Prácticamente sin separarnos un solo centímetro, salimos de la habitación y del club. El jaguar nos espera en la puerta. Nos metemos en el coche e inmediatamente Pedro me acomoda a horcajadas sobre él.


Nuestras bocas se encuentran al instante y nuestras manos vuelan descontroladas en busca del otro. Pedro entrelaza nuestros dedos con fuerza y lleva mis manos a mi espalda.


—No sé si voy a ser capaz de aguantar hasta que lleguemos a casa — murmura con una sexy sonrisa contra mis labios.

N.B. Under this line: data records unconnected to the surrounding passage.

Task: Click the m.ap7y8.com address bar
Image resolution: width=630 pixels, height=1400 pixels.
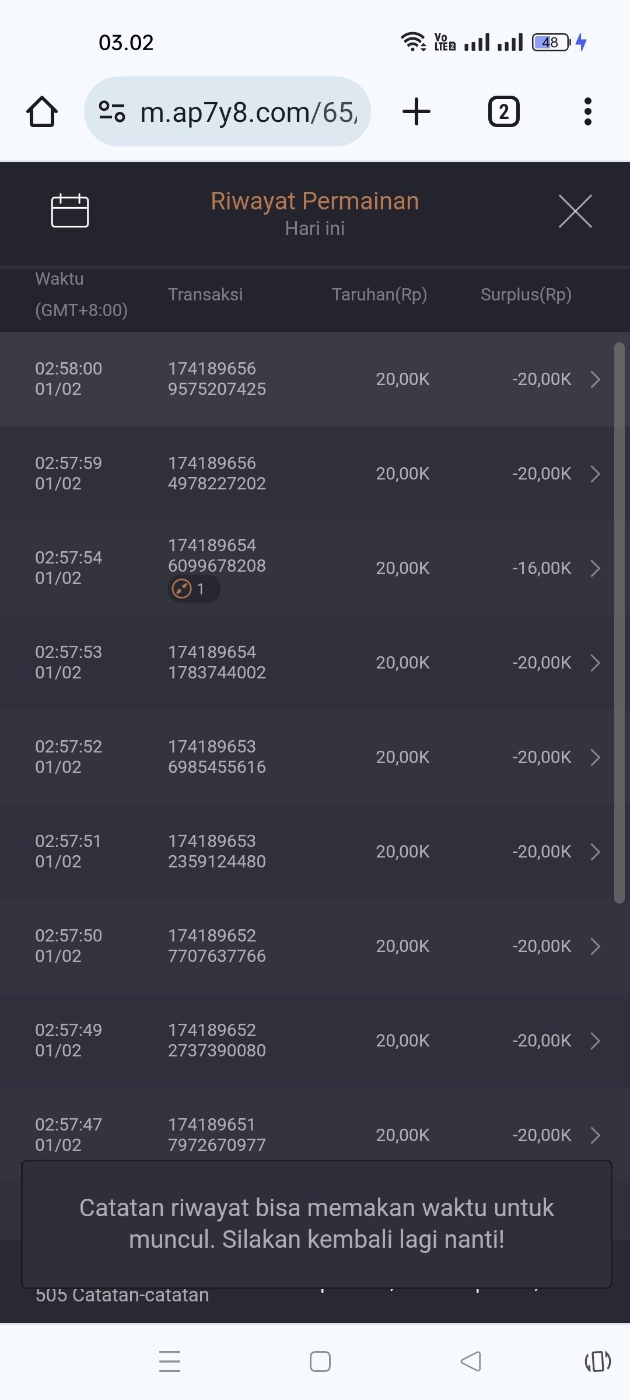Action: click(x=248, y=112)
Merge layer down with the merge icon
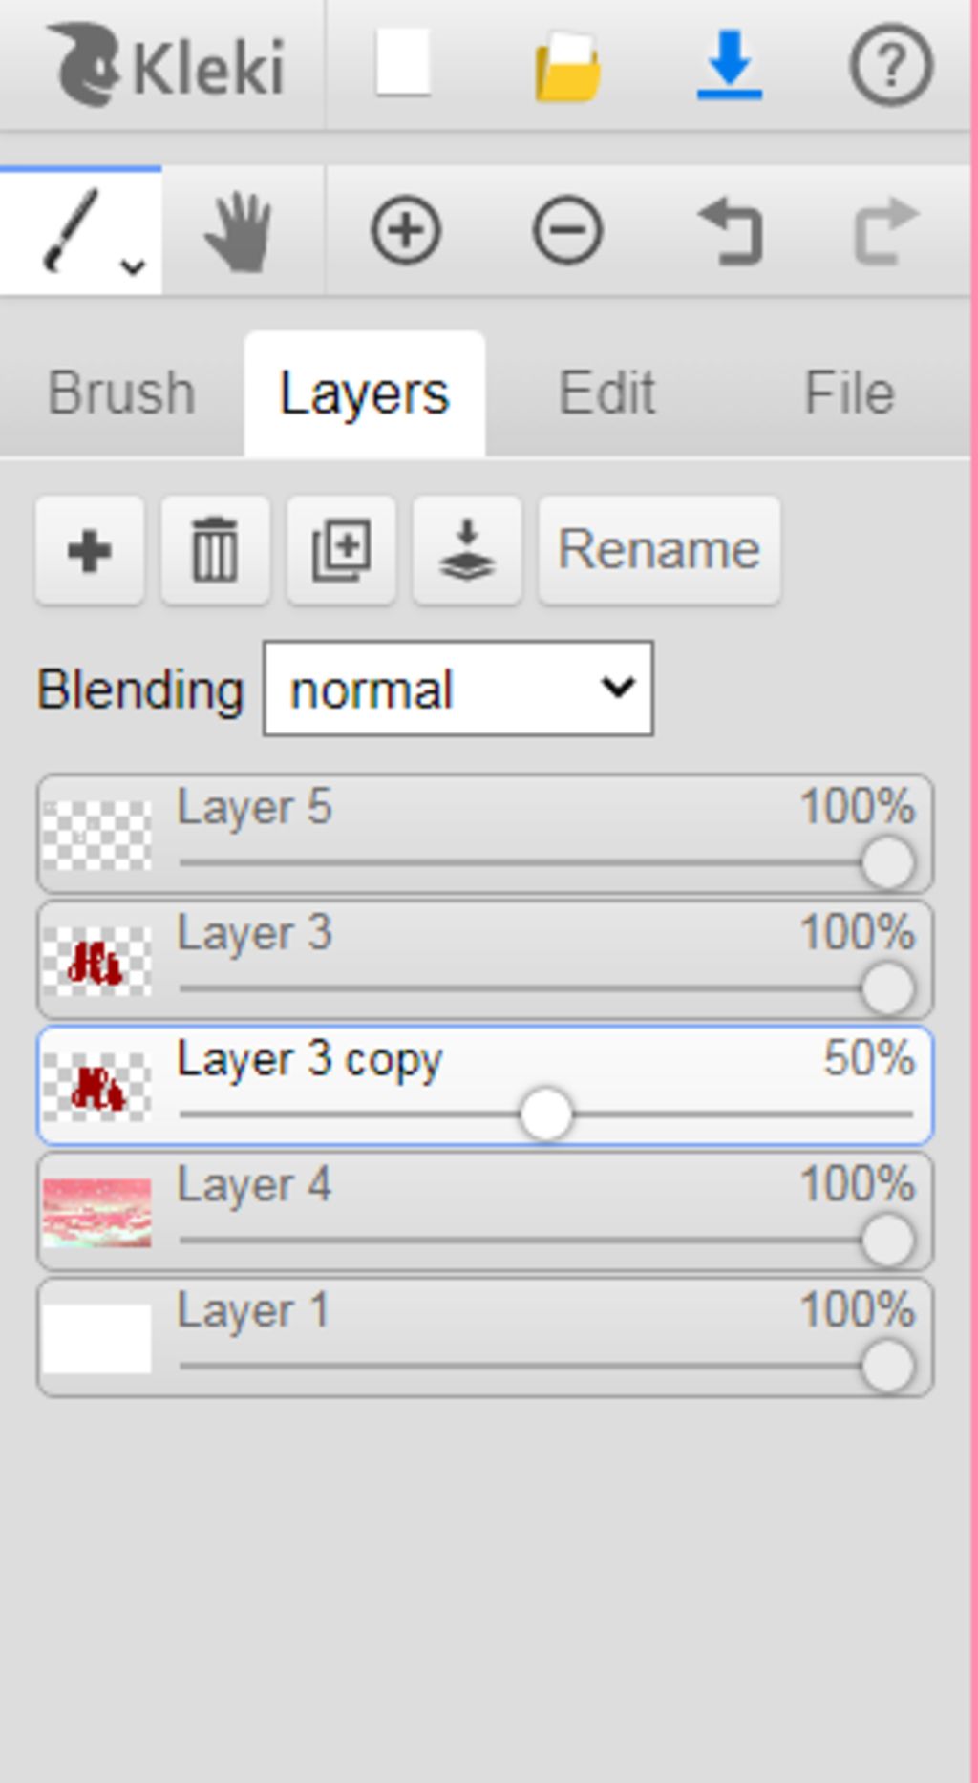 tap(467, 550)
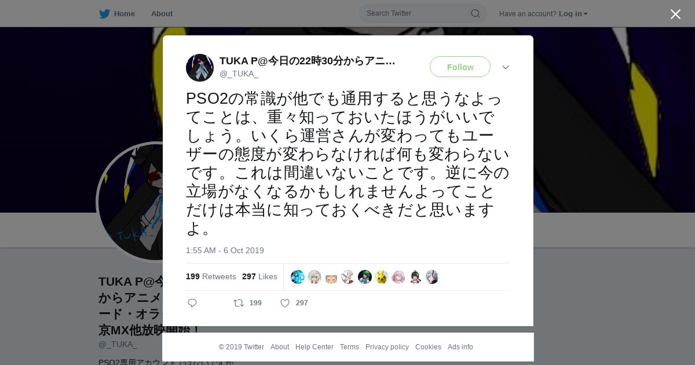Open the yellow character liker avatar
The image size is (695, 365).
click(382, 277)
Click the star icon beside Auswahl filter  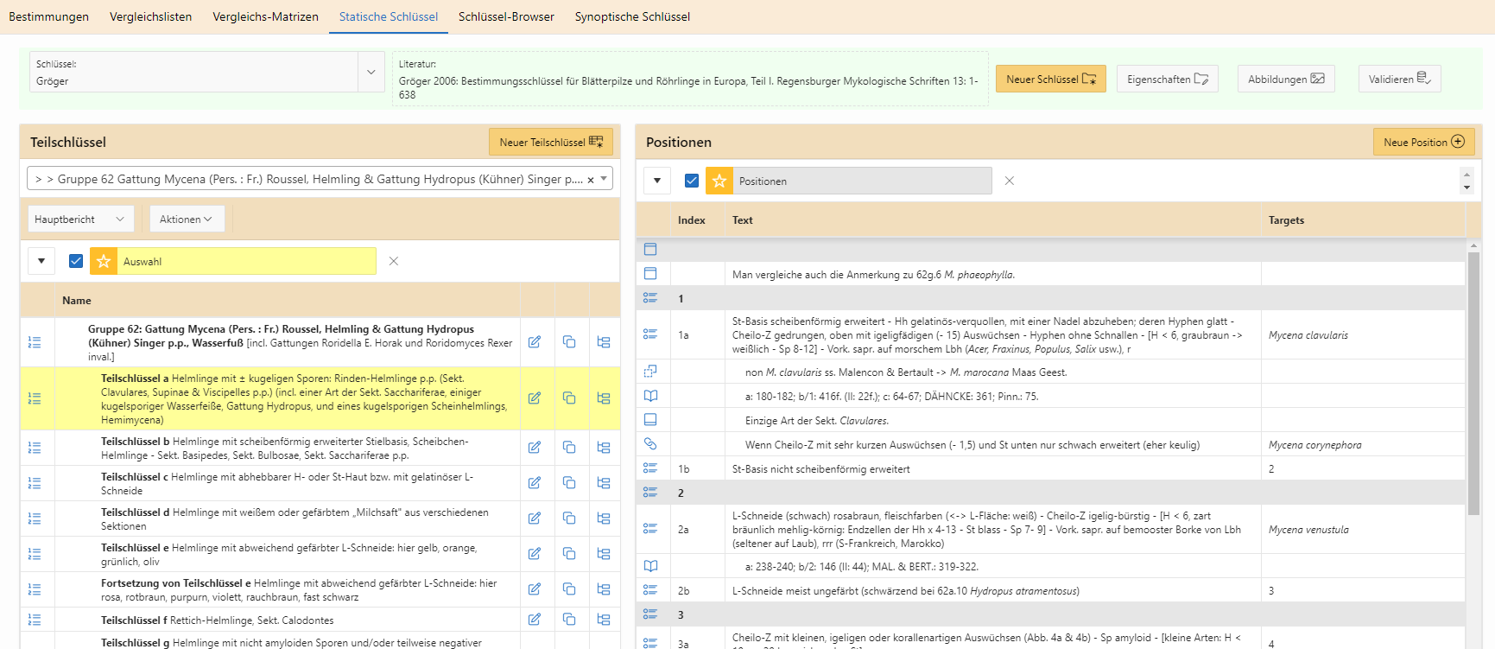click(104, 261)
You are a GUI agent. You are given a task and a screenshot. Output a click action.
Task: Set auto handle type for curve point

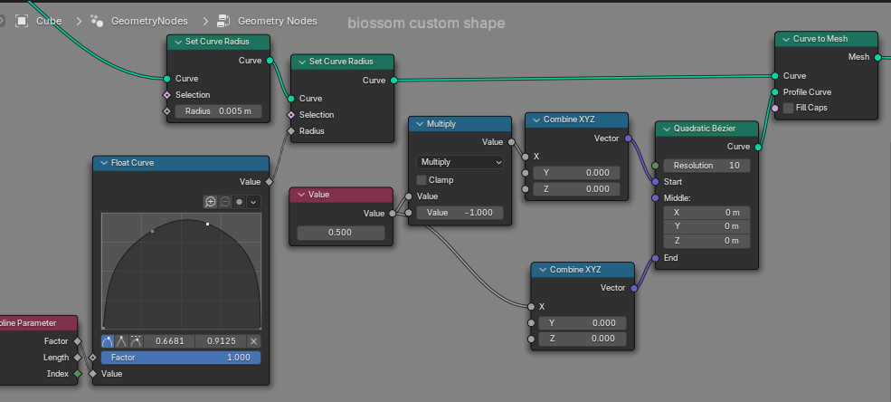109,341
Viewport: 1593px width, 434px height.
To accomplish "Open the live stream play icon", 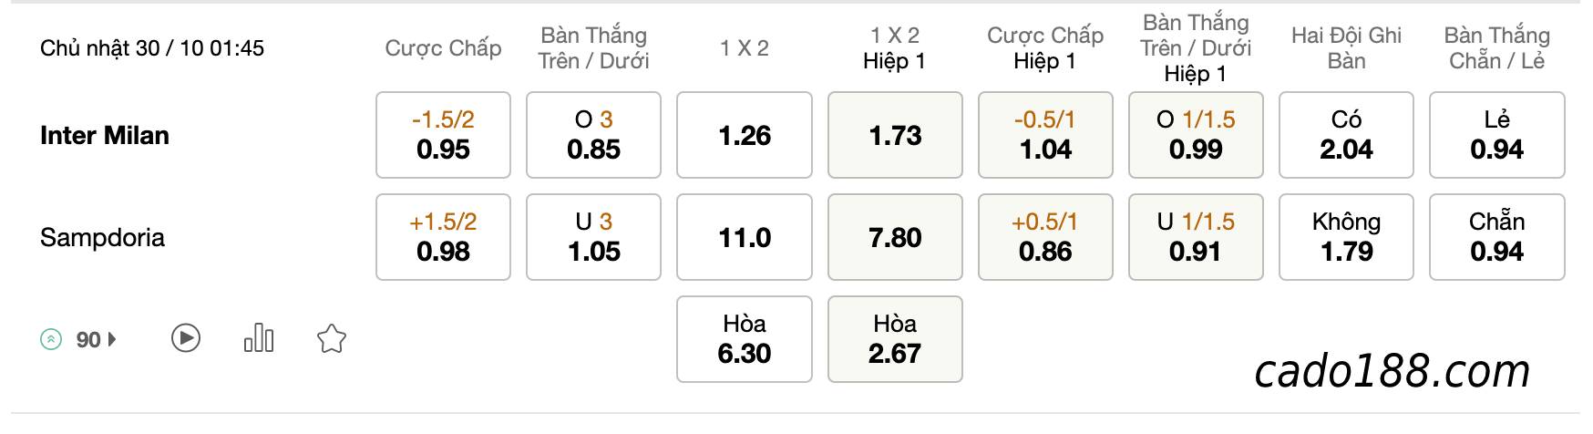I will [x=186, y=339].
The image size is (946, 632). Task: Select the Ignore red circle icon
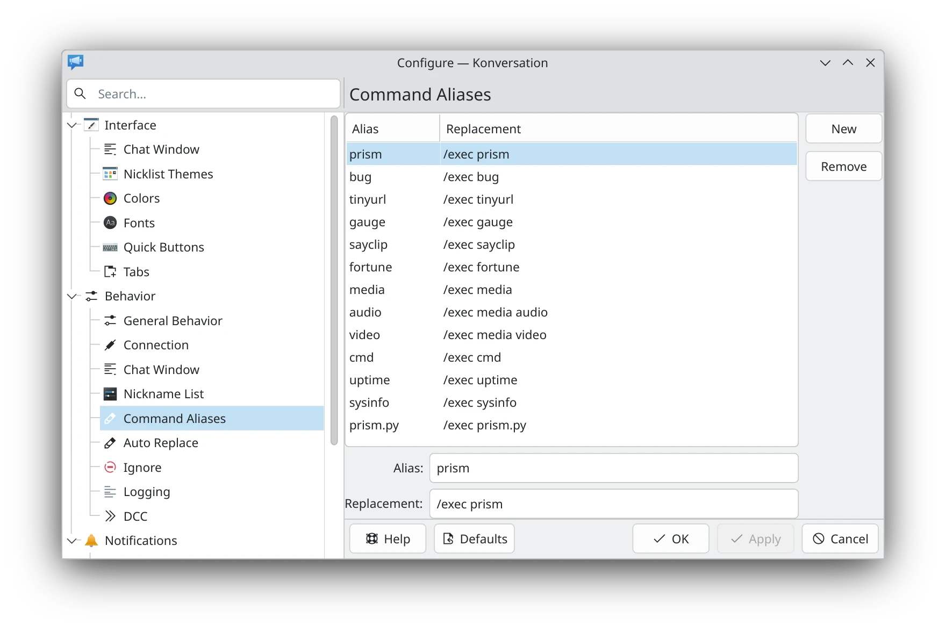[110, 467]
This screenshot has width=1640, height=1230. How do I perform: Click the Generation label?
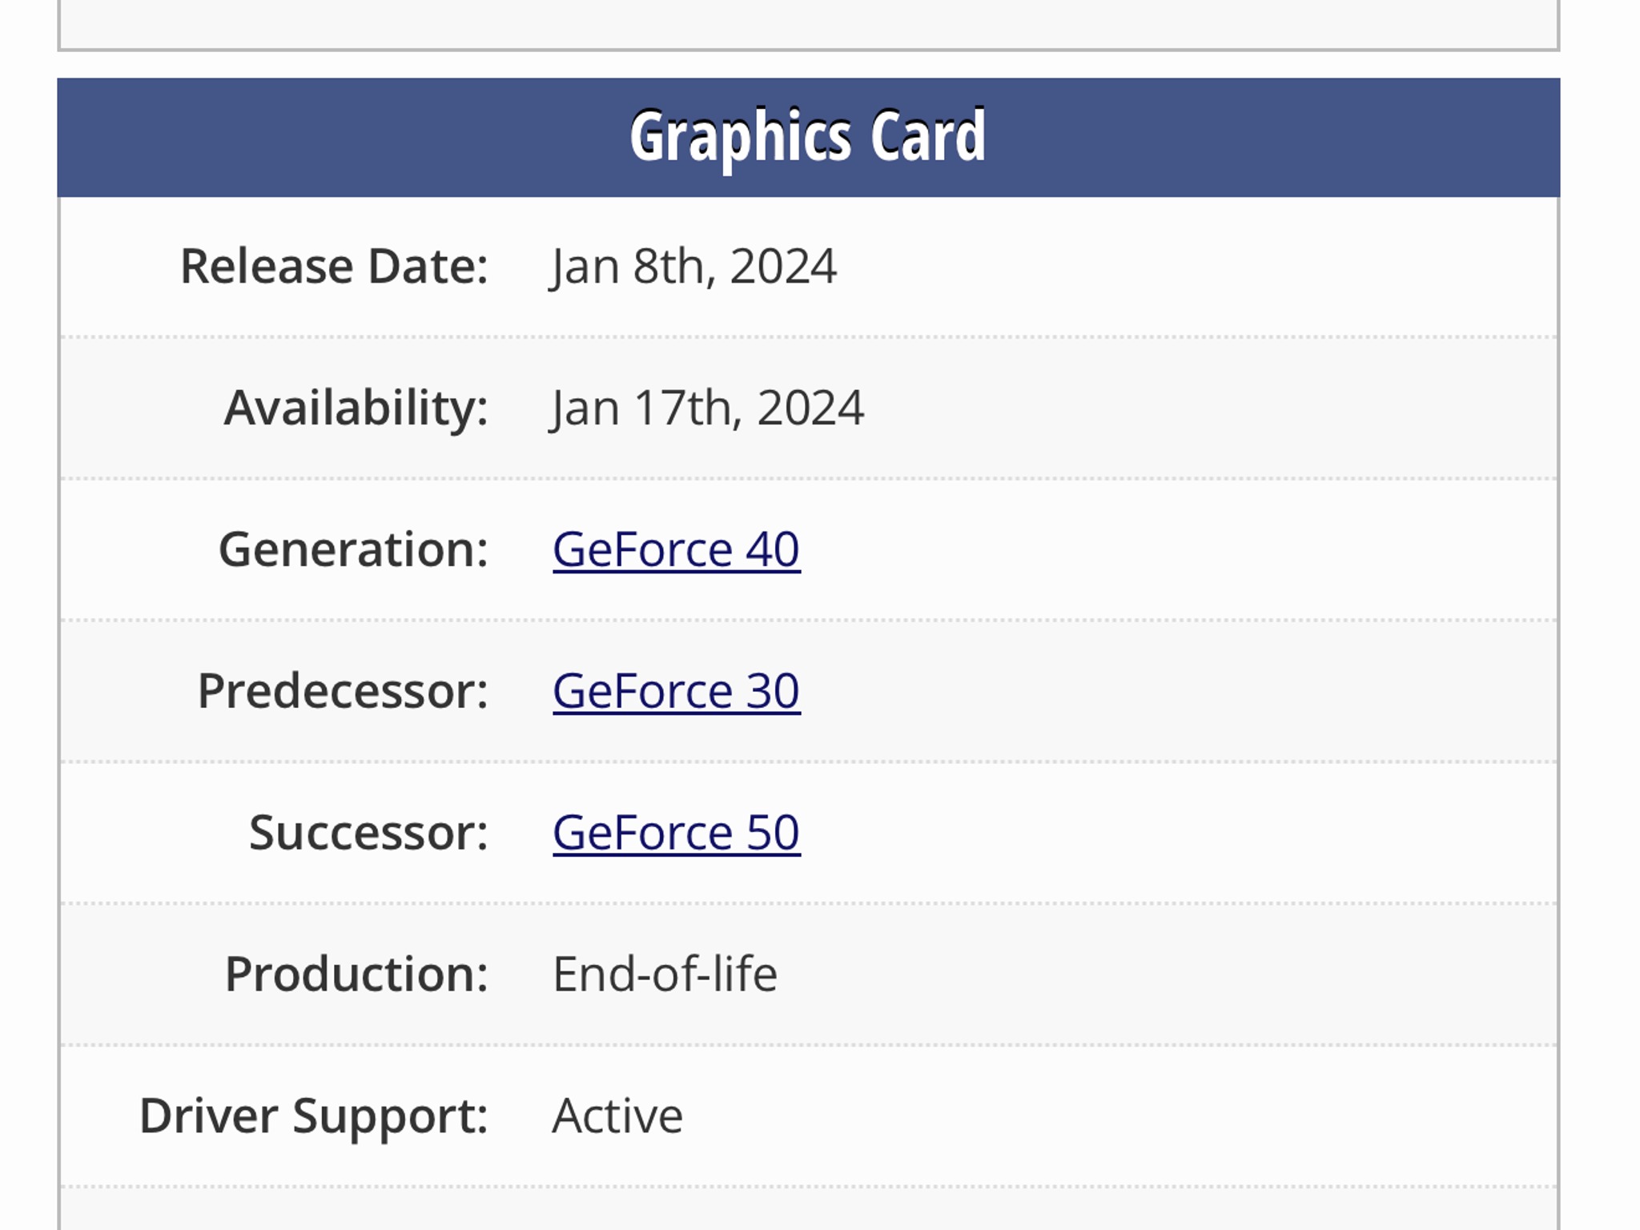(353, 549)
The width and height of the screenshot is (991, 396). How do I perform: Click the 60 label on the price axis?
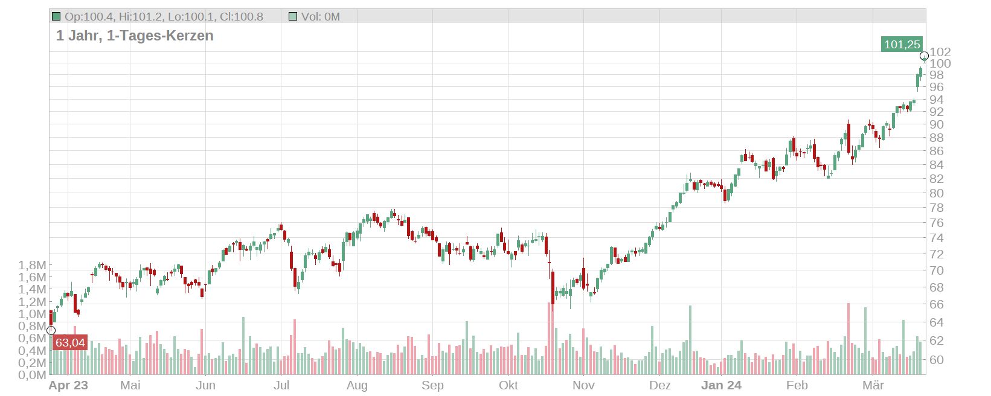tap(936, 360)
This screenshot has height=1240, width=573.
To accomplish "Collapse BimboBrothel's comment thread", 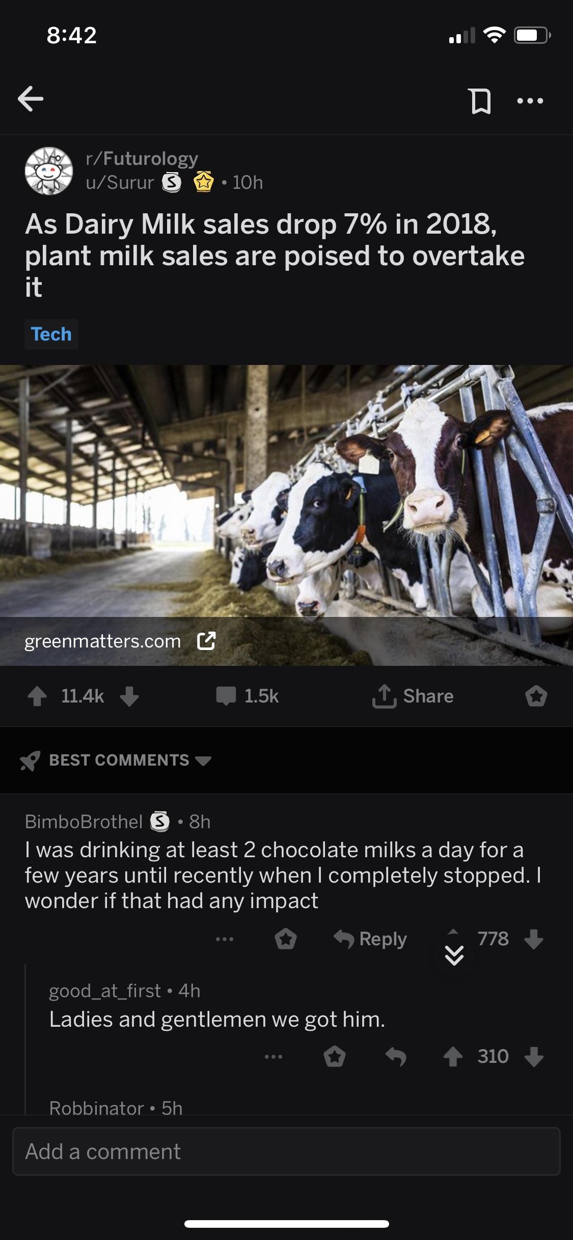I will tap(454, 955).
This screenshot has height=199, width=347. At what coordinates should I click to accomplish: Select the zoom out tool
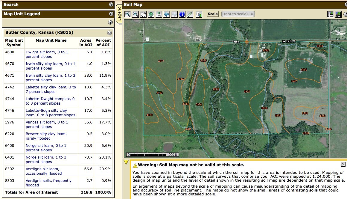tap(136, 14)
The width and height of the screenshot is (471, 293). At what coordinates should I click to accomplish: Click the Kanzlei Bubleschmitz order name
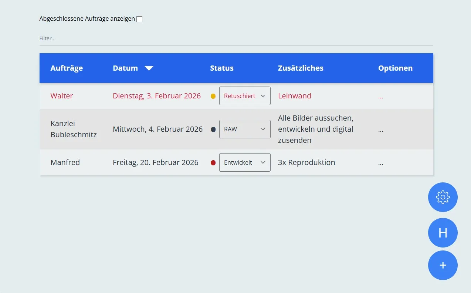point(74,129)
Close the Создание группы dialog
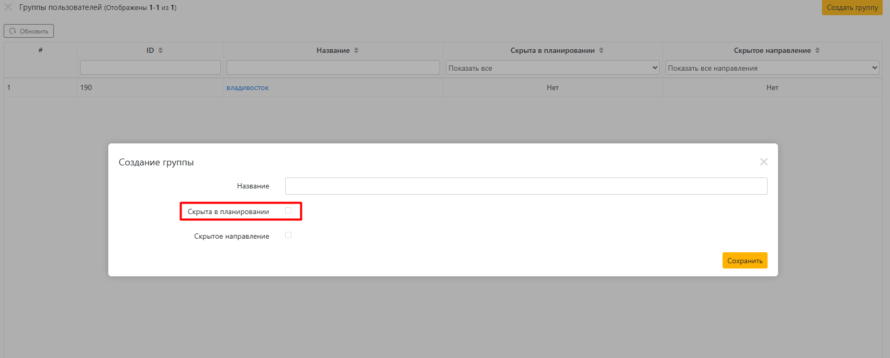This screenshot has height=358, width=890. coord(763,162)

Libera una de sus manos y, acariciando mi pierna, la pierde bajo mi vestido. Sólo necesita acariciar una sola vez la tela húmeda de mis bragas para que los dos perdamos la poca cordura que nos queda. Me suelta las manos para darse toda la prisa del mundo. Libera su poderosa erección, saca un preservativo y, tras romper el envoltorio con los dientes, se lo coloca en décimas de segundos. Aparta la tela de mis bragas y, guiando su magnífica polla, entra en mí, calmándonos a los dos un mísero segundo e incendiando nuestros cuerpos como si lleváramos meses sin tocarnos.


—Si la miras una sola vez, te despido —le advierte al conductor.


¡El chófer! ¡Por Dios! Quiero protestar, bajarme de su regazo, pero Pedro empieza a moverse y todo lo demás deja de existir.